Welcome to Stage Two of Gold's Bull Market


November 23, 2009 – Bull markets are marked by three distinct stages, and when gold climbed above $1,000, it only entered its second stage.  In other words, gold has much further to climb in the months and years ahead.

So don’t be misled by what you may hear or read in the mainstream media and even much of the alternative media. After all, how many commentators have correctly identified gold’s bull market, now a decade old? 

As Robert Blumen cogently argues: “Many of the financial media have a pronounced anti-gold bias. Of the writers and news anchors now calling gold a bubble, not only did they fail to identify the stock market bubble in the 90s or the subsequent housing market boom as a bubble, they actively promoted the excesses of those unsustainable booms, encouraging their viewers or readers to participate.
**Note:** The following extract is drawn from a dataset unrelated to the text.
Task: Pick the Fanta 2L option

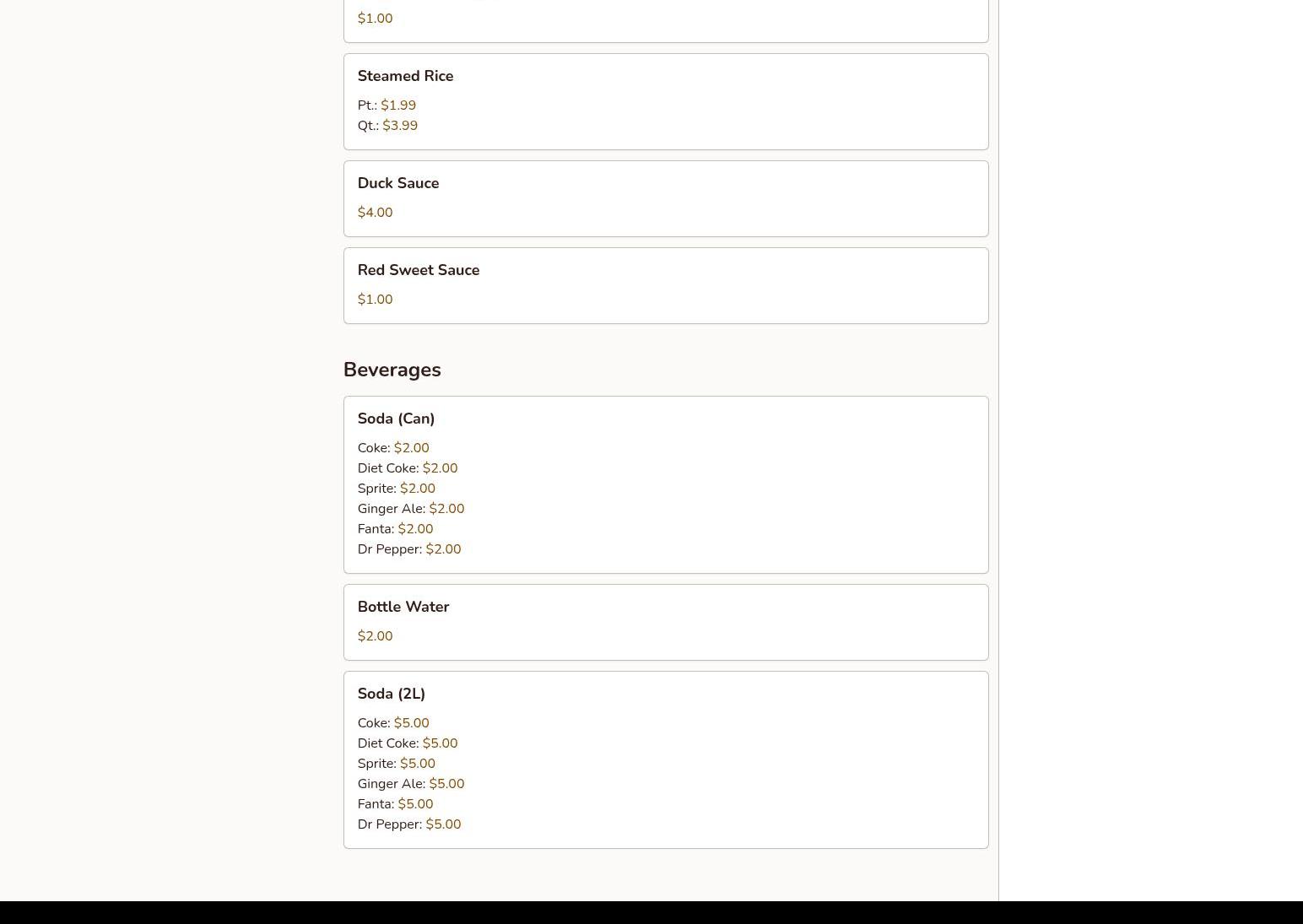Action: pos(395,804)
For the most part, these pundits have failed to identify a rising gold price as an investment trend at any point in the past ten years (during which gold had a positive return each and every year).”  Robert then goes on to observe the silly incongruity of their warnings about gold: “Witness the irony of the financial media transformed from hypesters who never saw a bubble they couldn’t promote into bubble vigilantes, issuing concerned warnings to ‘get out [of gold], now, before you get hurt.’” 

There are different ways to determine relative value, and one of these is gauging market sentiment, which is what a bull market’s three stages communicate.  During the first stage of a bull market, the media and most investors alike focus on past issues, rather than future potential.  Over the past decade one consequently heard all the reasons not to own the gold.
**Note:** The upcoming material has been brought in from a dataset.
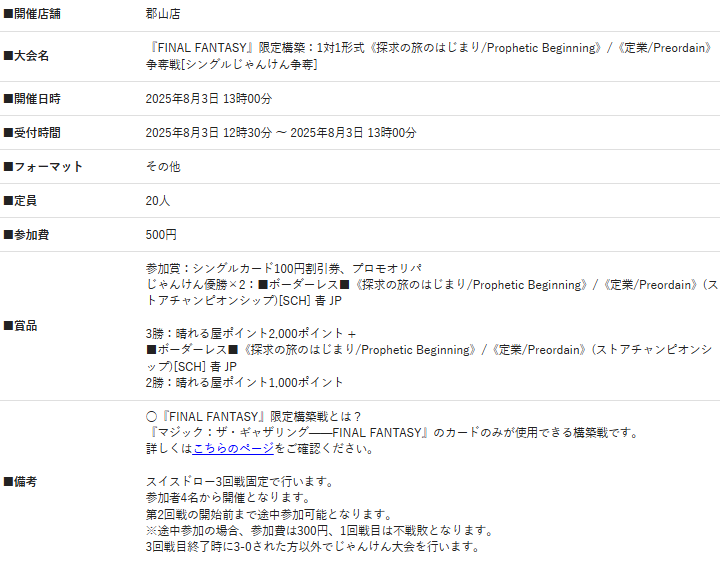This screenshot has width=720, height=562.
Task: Open the こちらのページ link
Action: click(233, 449)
An old and trusty adage says that bull markets climb a ‘wall of worry’.  In gold’s first stage, there seemingly was a lot to worry about.  But most of these worries were emotional in nature and not logical.  Few paid attention to relative value, which is the proper determining factor when making decisions about your portfolio.  Truth be told, I too was worried, but I didn’t let it keep me from accumulating gold and recommending to anyone reading my analyses to do the same.

Gold is now in its second stage, and of course, the worries don’t disappear.  They never do because there are always emotional reactions that at first blush offer seemingly plausible reasons for not taking the right action.  But there is a notable difference in this stage compared to stage one.  Look how many people are writing and talking about gold.  Gold has moved from apathy and neglect – stage one characteristics – to growing attention.  But importantly, instead of embracing gold and analyzing it to determine relative value, today’s attention is one of widespread disbelief and skepticism that gold can climb higher.  These are exactly the responses one should expect to emanate from stage two.

As gold climbs higher, we will eventually enter stage three.  The timing of its arrival cannot be predicted, but we will know it has arrived when commentators who have been consistently wrong about gold will be telling everyone willing to listen to buy gold.  But at some point in stage three when gold no longer is relatively good value, it is when I will be advising to reduce your gold holding by spending or investing it.  We are, however, a long way from there, so my advice for now remains the same as it has been throughout this decade.  Continue to accumulate gold.  View it as your savings account.  Savings are always a good thing, particularly when you are saving sound money.